#### Assignment
Whenever the word "will" appears on a line of the material below, that line is counted; state the total alone.

#### Material for this exercise
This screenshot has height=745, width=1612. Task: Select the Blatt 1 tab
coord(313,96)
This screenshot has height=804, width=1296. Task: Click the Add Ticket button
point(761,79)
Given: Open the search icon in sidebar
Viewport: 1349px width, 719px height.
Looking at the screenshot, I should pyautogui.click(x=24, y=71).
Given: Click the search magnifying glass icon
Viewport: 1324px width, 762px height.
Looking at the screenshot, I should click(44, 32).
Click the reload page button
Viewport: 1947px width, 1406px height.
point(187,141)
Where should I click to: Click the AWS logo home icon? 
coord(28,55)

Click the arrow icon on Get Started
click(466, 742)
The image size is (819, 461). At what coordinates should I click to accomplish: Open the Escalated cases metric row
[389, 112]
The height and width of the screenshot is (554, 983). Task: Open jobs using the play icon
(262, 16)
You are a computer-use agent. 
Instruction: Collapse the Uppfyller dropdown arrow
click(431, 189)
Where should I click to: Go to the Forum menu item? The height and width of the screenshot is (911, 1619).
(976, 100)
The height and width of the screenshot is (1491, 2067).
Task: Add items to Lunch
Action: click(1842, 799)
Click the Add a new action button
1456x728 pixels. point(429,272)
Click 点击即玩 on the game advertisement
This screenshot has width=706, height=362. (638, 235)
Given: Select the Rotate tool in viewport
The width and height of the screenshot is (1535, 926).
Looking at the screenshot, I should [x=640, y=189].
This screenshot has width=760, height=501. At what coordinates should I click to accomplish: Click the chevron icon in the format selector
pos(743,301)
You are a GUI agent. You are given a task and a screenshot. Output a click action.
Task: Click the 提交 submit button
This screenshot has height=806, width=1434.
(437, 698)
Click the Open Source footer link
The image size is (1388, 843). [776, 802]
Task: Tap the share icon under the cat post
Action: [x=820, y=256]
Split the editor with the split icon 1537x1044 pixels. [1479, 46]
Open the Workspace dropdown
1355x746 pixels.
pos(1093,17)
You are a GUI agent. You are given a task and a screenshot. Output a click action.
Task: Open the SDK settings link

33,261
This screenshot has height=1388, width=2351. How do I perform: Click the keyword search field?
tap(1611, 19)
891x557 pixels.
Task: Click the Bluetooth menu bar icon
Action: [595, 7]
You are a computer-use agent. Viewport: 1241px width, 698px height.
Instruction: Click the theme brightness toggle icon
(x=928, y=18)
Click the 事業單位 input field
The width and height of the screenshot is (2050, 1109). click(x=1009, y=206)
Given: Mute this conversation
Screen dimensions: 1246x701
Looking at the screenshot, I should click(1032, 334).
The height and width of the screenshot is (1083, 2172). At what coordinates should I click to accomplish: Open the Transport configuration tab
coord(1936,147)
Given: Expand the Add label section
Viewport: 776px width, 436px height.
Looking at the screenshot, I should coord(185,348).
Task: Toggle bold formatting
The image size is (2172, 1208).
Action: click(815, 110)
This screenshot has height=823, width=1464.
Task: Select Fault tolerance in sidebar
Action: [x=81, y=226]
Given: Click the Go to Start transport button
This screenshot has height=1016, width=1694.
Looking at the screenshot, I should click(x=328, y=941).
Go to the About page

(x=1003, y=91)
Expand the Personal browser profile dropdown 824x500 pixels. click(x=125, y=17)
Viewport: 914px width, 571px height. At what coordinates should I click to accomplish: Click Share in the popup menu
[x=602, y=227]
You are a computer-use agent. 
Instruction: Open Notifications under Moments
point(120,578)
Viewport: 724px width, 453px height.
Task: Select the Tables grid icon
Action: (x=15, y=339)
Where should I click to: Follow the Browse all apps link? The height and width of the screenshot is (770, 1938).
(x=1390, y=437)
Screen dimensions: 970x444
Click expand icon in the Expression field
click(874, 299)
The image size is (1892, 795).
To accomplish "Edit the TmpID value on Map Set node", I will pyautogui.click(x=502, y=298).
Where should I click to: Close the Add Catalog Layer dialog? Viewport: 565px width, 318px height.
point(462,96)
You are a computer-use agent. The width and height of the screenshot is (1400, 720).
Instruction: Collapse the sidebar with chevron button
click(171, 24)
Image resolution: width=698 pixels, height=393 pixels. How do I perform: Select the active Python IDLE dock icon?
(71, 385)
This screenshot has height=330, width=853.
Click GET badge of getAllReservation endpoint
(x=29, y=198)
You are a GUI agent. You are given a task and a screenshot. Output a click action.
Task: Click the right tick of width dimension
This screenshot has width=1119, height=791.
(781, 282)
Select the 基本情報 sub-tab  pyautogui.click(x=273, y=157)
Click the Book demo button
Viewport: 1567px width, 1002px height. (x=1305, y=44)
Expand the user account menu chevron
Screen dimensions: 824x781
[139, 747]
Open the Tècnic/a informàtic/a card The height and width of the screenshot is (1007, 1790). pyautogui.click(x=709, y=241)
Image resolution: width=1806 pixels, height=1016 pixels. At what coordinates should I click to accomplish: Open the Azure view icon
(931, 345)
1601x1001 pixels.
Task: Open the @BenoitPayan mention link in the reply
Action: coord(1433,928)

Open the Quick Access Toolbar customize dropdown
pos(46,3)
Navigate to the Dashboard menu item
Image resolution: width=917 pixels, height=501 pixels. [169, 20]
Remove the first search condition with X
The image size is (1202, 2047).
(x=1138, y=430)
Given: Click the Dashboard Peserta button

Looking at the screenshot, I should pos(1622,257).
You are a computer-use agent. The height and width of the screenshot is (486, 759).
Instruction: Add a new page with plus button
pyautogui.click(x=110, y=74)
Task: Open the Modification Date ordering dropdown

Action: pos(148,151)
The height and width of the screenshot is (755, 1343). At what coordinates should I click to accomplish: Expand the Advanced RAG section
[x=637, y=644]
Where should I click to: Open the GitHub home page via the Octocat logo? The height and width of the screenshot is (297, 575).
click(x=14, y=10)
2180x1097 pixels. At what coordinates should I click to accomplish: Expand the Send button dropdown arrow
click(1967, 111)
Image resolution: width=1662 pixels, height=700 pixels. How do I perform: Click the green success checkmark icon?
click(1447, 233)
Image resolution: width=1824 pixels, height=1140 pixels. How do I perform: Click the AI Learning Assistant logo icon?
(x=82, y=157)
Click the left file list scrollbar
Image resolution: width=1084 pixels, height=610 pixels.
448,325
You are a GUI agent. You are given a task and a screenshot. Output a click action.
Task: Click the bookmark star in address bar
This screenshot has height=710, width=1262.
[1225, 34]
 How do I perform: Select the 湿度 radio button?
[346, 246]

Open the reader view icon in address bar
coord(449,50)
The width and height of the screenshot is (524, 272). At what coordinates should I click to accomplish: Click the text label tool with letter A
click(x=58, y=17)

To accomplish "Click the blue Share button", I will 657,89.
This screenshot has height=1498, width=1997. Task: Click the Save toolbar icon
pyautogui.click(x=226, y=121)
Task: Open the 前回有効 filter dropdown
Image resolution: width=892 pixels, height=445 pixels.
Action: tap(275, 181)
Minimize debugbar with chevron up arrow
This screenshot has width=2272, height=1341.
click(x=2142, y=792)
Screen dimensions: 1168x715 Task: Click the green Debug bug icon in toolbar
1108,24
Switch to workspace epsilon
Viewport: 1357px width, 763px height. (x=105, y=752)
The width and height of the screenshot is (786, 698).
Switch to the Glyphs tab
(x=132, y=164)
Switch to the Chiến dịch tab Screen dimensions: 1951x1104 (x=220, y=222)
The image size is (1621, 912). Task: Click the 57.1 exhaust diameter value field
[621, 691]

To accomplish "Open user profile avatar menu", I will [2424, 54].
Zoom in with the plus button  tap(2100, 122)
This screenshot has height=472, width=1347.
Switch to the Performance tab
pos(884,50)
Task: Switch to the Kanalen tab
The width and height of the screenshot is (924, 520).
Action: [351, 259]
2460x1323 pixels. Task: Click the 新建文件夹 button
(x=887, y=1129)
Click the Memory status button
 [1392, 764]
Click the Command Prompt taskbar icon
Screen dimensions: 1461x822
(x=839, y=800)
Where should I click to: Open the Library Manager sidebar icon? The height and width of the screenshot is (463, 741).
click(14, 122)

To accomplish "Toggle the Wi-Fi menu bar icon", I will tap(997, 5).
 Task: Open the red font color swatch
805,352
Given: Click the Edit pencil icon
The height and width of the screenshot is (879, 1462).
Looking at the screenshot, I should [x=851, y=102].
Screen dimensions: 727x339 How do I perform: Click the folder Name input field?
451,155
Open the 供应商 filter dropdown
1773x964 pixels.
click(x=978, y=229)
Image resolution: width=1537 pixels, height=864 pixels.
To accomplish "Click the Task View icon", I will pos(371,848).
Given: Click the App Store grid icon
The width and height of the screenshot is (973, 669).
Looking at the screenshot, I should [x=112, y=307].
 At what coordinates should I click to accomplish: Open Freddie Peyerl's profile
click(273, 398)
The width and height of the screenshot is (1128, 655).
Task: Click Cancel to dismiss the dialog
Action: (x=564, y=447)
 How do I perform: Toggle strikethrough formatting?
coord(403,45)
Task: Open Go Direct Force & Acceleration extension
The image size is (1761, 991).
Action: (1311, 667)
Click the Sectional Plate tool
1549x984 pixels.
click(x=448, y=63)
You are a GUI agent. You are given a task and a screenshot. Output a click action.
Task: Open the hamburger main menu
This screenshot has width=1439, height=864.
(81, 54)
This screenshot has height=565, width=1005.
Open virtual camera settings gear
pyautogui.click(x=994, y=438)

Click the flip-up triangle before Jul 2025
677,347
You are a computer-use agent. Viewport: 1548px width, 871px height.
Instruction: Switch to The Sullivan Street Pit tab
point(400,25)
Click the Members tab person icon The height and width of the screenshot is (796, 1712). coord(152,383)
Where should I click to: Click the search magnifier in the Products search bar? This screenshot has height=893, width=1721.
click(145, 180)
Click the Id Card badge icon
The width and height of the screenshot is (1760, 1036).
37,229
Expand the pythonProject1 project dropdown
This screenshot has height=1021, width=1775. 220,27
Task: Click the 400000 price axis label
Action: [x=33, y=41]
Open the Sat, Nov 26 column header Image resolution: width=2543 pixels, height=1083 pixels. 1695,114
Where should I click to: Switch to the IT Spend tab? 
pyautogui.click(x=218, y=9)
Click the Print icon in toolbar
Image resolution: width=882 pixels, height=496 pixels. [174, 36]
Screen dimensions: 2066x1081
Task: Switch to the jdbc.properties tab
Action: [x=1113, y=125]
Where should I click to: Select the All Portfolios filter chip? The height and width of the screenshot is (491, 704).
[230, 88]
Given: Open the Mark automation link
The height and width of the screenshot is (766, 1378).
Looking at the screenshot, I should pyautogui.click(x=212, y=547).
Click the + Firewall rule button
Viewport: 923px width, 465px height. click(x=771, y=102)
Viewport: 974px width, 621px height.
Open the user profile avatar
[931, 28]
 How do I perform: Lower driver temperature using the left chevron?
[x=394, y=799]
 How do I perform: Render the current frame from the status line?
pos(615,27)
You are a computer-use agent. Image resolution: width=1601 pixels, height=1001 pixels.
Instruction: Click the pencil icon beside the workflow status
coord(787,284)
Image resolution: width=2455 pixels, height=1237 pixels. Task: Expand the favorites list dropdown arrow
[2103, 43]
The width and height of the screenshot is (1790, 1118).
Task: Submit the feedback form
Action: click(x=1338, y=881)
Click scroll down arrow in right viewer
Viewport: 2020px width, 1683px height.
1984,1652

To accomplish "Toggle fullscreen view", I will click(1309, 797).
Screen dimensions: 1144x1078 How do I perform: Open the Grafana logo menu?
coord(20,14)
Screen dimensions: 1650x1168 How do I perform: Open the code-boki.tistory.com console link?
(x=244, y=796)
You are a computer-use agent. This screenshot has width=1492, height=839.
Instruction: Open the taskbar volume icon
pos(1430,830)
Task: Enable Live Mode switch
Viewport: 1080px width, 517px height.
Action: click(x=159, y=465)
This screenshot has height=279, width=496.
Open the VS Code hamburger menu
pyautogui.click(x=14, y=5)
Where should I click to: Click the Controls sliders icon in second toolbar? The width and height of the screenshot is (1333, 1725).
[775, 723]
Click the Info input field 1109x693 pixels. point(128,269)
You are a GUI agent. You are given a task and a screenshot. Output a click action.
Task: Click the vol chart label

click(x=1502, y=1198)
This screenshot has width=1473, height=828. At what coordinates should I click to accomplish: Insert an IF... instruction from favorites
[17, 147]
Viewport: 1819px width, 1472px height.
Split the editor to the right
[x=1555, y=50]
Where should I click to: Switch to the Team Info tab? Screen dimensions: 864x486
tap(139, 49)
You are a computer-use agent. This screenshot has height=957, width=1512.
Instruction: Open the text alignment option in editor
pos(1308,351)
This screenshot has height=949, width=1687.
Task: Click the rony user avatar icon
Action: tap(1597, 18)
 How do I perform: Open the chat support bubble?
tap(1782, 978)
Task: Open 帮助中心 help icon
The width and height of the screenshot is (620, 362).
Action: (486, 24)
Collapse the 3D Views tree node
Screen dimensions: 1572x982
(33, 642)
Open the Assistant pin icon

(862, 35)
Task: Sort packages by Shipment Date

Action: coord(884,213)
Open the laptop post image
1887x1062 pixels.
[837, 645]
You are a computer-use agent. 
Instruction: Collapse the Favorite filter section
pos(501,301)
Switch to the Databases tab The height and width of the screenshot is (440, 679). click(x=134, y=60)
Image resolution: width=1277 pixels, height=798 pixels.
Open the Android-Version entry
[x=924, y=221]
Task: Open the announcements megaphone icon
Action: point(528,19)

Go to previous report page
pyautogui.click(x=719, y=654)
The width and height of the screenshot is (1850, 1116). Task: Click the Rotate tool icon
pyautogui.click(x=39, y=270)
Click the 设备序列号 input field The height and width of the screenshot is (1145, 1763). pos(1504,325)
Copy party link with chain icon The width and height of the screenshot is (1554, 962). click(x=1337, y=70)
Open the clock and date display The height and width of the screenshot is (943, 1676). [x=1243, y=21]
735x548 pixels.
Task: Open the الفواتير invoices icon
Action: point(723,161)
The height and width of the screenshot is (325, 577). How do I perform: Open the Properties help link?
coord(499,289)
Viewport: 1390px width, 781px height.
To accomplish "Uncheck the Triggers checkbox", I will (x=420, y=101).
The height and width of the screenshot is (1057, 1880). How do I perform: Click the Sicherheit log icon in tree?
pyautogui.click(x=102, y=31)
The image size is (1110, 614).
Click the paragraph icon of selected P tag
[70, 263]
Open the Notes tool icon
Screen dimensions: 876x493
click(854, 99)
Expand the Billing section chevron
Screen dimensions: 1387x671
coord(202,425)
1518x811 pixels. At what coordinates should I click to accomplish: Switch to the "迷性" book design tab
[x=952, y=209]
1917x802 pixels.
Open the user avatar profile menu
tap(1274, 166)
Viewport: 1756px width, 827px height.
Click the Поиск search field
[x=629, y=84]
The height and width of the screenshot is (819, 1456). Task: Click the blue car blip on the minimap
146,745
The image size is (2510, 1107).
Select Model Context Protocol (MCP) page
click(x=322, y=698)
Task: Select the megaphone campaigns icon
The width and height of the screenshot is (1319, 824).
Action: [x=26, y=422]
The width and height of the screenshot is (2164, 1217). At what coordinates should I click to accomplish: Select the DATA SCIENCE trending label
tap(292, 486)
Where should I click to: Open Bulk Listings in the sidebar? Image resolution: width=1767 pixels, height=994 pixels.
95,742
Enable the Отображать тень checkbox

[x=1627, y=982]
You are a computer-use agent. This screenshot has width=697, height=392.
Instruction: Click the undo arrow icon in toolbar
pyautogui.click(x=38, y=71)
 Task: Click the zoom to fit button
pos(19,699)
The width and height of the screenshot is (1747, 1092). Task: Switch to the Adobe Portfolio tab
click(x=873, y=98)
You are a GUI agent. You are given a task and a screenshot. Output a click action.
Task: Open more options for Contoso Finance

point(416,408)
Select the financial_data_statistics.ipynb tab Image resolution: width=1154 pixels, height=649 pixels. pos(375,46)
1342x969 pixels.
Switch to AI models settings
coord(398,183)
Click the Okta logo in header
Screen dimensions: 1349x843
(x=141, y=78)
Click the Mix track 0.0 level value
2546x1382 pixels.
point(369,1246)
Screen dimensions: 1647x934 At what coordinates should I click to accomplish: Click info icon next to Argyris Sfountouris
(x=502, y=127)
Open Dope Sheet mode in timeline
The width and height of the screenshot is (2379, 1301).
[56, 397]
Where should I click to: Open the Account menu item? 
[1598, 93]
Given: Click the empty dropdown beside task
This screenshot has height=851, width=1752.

#### Answer to the problem
7